Außerdem geht es um die Traumatisierung von Kindern in den Kriegen der Gegenwart und das Vergewaltigungstrauma und das Problem der Glaubwürdigkeit, aber auch um kollektive Reaktionen am Beispiel des 11. September sowie um Zusammenhänge von kollektivem Trauma und kollektiver Identität am Beispiel der Serben und des Serbenführers Milosevic. Kern der Psychotraumatologie ist für Seidler, dass ein einzelnes Ereignis einen Menschen zerstören, zumindest aber "wesentlich" verändern kann.
Damit ist ein fundamentaler Widerspruch formuliert zu herkömmlichen Konzepten überdauernder psychischer Strukturen; Seidler kritisiert aber auch die Psychoanalyse, obwohl diese die Psychotraumatologie wesentlich befördert hat; er wirft ihr vor, "dass im Rahmen eines herkömmlichen psychoanalytischen Ansatzes alles, was von außen auf das Subjekt einwirkt, unmittelbar in eine ihm unterstellte Wunsch- (oder Trieb- oder Antriebs-) Dynamik übersetzt wird", woraus die Frage nach dem "eigenen Anteil" am Geschehen folgt. Der Psychoanalytiker Seidler brandmarkt die Psychoanalyse als "Täterpsychologie par excellence", denn sie ignoriere, dass Menschen jenseits aller Psychodynamik bloßes Objekt anderer Menschen, aber auch Spielball von traumatisierenden Großereignissen sein können, "dass Menschen Widerfahrnissen ausgesetzt sind, die ob ihrer Ungeheuerlichkeit keine Repräsentanz im vorher bestehenden Wunschsystem aufweisen können".

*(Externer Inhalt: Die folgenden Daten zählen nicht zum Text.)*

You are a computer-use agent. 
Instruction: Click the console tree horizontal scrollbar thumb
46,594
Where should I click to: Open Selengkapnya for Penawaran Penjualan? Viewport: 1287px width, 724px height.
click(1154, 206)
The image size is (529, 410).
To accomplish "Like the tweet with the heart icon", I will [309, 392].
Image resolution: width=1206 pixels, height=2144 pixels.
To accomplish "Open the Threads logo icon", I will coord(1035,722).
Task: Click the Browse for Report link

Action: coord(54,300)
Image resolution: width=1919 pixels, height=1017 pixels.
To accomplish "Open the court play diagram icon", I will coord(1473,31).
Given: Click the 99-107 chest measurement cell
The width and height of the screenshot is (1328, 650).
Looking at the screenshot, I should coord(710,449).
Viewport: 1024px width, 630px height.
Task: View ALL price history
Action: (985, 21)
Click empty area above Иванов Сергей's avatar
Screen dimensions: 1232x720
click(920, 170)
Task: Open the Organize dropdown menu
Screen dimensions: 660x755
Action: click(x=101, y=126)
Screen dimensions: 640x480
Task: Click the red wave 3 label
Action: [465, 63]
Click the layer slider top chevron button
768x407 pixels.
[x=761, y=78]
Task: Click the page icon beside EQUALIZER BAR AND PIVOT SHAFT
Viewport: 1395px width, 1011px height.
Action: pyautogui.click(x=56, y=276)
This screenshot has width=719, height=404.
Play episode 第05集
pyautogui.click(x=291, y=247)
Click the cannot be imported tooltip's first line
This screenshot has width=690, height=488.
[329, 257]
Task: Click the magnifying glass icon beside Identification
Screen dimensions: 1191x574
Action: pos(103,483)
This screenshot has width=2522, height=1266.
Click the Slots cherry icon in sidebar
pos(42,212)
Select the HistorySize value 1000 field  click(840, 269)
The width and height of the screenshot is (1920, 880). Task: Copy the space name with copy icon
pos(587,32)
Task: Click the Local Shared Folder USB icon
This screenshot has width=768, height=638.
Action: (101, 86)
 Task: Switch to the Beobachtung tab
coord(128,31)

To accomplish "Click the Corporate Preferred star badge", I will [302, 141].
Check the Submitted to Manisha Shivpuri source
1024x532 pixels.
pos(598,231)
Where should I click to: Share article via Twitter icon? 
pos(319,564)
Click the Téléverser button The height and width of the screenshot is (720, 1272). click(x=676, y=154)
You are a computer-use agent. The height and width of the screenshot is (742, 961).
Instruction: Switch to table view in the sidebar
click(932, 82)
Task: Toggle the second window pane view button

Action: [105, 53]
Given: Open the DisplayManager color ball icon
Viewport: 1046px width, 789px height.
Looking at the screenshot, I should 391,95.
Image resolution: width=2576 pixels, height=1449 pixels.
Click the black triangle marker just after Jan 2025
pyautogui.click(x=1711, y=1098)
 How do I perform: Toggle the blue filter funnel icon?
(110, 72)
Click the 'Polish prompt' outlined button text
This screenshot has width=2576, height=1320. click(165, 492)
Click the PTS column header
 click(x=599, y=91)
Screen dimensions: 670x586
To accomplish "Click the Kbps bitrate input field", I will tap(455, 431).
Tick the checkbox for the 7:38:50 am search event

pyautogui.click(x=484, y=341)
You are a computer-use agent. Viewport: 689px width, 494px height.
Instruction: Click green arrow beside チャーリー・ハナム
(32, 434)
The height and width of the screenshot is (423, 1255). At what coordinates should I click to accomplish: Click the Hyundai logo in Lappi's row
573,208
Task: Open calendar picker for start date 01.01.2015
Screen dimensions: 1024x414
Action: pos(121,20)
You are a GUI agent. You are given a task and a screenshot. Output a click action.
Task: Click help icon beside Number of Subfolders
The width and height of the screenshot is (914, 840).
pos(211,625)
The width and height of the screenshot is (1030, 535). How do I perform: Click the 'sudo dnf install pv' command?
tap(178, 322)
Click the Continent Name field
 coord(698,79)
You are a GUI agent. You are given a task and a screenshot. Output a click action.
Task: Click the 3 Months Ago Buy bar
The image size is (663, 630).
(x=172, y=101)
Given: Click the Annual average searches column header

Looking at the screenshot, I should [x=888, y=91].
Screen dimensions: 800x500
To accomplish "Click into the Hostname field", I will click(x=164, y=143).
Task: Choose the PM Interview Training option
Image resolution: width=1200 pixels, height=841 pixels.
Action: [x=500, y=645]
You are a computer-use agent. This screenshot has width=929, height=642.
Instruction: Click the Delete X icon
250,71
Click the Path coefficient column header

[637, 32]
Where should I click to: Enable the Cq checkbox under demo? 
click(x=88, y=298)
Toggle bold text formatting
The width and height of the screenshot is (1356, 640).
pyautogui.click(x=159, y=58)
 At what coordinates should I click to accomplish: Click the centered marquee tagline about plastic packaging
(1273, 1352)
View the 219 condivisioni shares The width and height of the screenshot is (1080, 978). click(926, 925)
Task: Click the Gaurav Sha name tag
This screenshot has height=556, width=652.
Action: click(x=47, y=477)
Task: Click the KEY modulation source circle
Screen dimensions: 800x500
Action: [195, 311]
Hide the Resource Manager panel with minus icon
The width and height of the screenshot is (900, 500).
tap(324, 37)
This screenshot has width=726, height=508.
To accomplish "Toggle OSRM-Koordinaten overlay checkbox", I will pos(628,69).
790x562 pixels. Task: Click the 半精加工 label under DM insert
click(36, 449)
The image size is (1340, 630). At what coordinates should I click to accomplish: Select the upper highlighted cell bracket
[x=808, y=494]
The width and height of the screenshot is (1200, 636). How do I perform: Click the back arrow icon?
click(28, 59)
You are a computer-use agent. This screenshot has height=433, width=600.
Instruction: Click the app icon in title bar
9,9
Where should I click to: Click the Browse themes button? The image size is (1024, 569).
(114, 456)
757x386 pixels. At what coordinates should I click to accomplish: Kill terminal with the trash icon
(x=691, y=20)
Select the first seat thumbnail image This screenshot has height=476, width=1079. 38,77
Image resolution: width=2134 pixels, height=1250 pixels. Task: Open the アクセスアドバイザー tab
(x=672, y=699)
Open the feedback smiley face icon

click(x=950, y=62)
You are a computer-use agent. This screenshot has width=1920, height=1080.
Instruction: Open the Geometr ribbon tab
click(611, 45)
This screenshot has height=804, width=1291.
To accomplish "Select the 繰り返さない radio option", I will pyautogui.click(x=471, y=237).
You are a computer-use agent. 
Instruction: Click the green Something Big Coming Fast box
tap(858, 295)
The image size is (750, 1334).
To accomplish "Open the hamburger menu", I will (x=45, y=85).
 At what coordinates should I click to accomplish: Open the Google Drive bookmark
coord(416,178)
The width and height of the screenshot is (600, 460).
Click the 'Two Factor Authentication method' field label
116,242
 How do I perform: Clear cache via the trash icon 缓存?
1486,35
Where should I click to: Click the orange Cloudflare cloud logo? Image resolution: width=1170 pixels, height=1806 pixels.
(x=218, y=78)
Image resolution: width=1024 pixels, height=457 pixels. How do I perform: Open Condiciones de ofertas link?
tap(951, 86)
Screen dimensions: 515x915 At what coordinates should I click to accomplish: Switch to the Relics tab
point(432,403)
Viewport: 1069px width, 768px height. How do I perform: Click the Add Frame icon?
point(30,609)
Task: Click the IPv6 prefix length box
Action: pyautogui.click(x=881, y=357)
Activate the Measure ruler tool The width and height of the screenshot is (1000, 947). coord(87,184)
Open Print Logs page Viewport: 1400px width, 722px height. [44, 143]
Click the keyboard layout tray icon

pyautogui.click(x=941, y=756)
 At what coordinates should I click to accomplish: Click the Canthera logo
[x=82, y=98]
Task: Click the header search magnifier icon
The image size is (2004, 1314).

Das Buch wirft eine Reihe von äußerst wichtigen und zum Teil brisanten Fragen auf, z.B. die nach den "Grenzen der Behandelbarkeit", die "in allen Bereichen der Medizin gern ausgeklammert" wird zugunsten einer "Illusion der All-Heilbarkeit". Diese "praktischen" Fragen stehen allerdings nicht im Zentrum des Buches. Schwerpunkt ist vielmehr, wie Kultur bzw. Gesellschaft (die Medizin als Teil davon) das individuelle Erleben von Traumatisierungen zur Kenntnis nimmt und bearbeitet. Einige Beiträge fallen hierbei sehr geisteswissenschaftlich-theoretisch aus ("Erwartungsangst und Schmerzgewissheit - Traumatische Aspekte im Werk von E. Jünger" und "Zur dissoziativen Intellektualität in der Nachkriegszeit”).
Gleichwohl ist das Buch als Propädeutik allen Psychotherapie-Praktikern dringend zu empfehlen, die sich an die Psychotraumatologie heranwagen wollen: damit Traumatherapie nicht zur Modeerscheinung verkommt! Schade nur, dass man entgegen allen üblichen Gepflogenheiten nichts über die Autoren erfährt.